● **TASK ITEM**:
Repeat exactly the lines from the start of the material below up to and including the "Close the left" line.

*** Opening GIVEN RECORDS ***

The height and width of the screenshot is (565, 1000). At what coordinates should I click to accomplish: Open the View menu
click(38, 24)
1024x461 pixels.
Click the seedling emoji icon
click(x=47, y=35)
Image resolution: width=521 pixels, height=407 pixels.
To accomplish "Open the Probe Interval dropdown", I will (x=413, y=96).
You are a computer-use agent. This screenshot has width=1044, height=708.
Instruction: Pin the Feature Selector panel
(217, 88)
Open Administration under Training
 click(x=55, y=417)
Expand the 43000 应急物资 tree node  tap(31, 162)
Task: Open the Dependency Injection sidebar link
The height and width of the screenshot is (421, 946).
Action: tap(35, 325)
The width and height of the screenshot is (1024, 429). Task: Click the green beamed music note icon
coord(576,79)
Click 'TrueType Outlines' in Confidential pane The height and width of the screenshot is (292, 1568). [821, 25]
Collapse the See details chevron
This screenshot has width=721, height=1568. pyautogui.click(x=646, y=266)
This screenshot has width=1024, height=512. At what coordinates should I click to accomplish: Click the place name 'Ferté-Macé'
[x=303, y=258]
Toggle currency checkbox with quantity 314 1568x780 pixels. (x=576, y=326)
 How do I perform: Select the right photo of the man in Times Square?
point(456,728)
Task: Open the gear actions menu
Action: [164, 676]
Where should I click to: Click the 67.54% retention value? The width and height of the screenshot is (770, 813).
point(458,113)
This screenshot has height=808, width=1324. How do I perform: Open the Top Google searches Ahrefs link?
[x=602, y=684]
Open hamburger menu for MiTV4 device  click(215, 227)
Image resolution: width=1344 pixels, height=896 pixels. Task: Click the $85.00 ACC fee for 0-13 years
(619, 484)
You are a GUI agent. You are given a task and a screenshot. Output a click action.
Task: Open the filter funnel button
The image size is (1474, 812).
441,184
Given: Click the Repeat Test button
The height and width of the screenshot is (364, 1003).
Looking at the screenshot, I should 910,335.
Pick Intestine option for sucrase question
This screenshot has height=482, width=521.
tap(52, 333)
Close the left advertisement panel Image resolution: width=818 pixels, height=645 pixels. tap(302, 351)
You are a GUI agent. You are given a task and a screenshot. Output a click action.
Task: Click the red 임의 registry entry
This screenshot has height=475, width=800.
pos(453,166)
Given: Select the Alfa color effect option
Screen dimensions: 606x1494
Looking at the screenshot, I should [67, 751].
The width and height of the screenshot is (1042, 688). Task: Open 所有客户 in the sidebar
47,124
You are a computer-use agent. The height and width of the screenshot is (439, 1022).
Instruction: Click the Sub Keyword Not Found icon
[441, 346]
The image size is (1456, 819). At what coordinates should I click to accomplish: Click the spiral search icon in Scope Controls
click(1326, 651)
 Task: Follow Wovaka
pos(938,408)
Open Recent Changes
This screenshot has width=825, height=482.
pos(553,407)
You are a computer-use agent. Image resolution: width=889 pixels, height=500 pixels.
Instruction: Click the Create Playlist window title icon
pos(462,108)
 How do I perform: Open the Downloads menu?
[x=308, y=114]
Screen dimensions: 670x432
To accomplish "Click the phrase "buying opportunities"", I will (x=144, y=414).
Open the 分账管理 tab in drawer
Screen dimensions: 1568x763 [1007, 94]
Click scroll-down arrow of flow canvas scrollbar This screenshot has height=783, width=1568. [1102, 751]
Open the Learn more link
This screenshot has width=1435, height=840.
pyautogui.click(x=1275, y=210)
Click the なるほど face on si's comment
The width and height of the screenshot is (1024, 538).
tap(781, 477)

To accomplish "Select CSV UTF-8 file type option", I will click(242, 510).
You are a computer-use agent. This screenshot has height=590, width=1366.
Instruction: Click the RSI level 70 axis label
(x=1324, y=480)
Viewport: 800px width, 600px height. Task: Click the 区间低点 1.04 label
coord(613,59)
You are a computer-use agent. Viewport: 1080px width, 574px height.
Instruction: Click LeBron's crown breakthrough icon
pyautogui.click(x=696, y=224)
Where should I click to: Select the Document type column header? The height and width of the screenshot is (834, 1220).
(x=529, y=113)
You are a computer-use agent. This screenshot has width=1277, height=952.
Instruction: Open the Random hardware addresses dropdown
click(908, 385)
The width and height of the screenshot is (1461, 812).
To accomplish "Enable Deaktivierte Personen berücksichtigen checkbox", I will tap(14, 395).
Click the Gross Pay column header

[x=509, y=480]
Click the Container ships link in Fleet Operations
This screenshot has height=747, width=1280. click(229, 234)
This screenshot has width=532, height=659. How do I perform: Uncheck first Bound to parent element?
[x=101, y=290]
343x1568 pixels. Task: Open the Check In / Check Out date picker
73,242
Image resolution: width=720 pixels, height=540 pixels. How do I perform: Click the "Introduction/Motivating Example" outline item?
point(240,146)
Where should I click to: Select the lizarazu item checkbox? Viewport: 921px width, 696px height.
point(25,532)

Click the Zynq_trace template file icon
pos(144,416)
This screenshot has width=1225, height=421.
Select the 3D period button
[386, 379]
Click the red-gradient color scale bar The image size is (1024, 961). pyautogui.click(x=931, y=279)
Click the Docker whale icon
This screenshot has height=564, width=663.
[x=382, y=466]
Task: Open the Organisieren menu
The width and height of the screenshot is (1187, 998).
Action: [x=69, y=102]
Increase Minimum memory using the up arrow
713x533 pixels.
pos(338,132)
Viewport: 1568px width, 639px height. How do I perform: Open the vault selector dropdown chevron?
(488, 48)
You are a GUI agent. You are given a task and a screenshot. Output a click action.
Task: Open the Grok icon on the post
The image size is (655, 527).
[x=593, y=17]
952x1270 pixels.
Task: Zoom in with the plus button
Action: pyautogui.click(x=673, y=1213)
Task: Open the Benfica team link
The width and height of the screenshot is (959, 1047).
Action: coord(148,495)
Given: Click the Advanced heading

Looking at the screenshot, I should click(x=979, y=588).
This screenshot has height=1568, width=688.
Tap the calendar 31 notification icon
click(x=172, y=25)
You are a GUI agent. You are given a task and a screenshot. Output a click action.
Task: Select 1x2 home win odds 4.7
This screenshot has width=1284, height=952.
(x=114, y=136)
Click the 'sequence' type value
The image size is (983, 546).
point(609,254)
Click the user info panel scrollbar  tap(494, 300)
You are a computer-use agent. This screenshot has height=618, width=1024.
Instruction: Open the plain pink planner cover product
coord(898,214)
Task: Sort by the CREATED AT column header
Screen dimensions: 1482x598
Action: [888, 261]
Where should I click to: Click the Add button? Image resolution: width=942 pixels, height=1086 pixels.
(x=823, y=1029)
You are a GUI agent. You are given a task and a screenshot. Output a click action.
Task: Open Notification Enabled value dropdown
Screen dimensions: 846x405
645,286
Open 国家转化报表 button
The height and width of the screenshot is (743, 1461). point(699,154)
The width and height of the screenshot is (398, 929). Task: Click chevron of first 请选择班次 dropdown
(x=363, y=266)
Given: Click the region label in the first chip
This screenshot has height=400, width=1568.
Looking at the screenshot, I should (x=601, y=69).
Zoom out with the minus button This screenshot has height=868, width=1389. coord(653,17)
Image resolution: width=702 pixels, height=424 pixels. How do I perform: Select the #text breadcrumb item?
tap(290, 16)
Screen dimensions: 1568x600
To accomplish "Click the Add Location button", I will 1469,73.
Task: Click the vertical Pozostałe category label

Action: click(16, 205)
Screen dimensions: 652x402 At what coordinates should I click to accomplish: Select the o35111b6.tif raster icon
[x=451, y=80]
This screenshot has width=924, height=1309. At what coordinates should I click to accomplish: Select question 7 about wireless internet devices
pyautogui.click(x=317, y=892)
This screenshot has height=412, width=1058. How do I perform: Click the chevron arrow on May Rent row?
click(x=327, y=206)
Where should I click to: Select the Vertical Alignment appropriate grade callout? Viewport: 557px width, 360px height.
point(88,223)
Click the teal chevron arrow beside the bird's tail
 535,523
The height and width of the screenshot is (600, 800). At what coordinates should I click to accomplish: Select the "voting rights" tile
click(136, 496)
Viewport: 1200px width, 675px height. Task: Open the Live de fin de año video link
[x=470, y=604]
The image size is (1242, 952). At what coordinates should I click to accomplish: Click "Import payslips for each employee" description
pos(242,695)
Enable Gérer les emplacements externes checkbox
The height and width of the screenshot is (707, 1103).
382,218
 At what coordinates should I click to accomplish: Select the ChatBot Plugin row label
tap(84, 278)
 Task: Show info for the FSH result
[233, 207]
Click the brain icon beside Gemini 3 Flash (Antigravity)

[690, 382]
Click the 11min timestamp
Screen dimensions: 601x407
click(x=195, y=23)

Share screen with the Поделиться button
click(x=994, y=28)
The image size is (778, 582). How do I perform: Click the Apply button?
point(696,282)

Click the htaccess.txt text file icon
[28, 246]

*** Closing GIVEN RECORDS ***

● **WORKED SOLUTION**:
The height and width of the screenshot is (565, 1000). At what coordinates should I click to accomplish: Open the View menu
click(38, 24)
1024x461 pixels.
Click the seedling emoji icon
click(x=47, y=35)
Image resolution: width=521 pixels, height=407 pixels.
To accomplish "Open the Probe Interval dropdown", I will (x=413, y=96).
You are a computer-use agent. This screenshot has width=1044, height=708.
Instruction: Pin the Feature Selector panel
(217, 88)
Open Administration under Training
 click(x=55, y=417)
Expand the 43000 应急物资 tree node  tap(31, 162)
Task: Open the Dependency Injection sidebar link
The height and width of the screenshot is (421, 946).
Action: tap(35, 325)
The width and height of the screenshot is (1024, 429). Task: Click the green beamed music note icon
coord(576,79)
Click 'TrueType Outlines' in Confidential pane The height and width of the screenshot is (292, 1568). [821, 25]
Collapse the See details chevron
This screenshot has width=721, height=1568. pyautogui.click(x=646, y=266)
This screenshot has width=1024, height=512. At what coordinates should I click to accomplish: Click the place name 'Ferté-Macé'
[x=303, y=258]
Toggle currency checkbox with quantity 314 1568x780 pixels. (x=576, y=326)
 How do I perform: Select the right photo of the man in Times Square?
point(456,728)
Task: Open the gear actions menu
Action: [164, 676]
Where should I click to: Click the 67.54% retention value? The width and height of the screenshot is (770, 813).
point(458,113)
This screenshot has height=808, width=1324. How do I perform: Open the Top Google searches Ahrefs link?
[x=602, y=684]
Open hamburger menu for MiTV4 device  click(215, 227)
Image resolution: width=1344 pixels, height=896 pixels. Task: Click the $85.00 ACC fee for 0-13 years
(619, 484)
You are a GUI agent. You are given a task and a screenshot. Output a click action.
Task: Open the filter funnel button
The image size is (1474, 812).
441,184
Given: Click the Repeat Test button
The height and width of the screenshot is (364, 1003).
Looking at the screenshot, I should 910,335.
Pick Intestine option for sucrase question
This screenshot has height=482, width=521.
tap(52, 333)
Close the left advertisement panel Image resolution: width=818 pixels, height=645 pixels. tap(302, 351)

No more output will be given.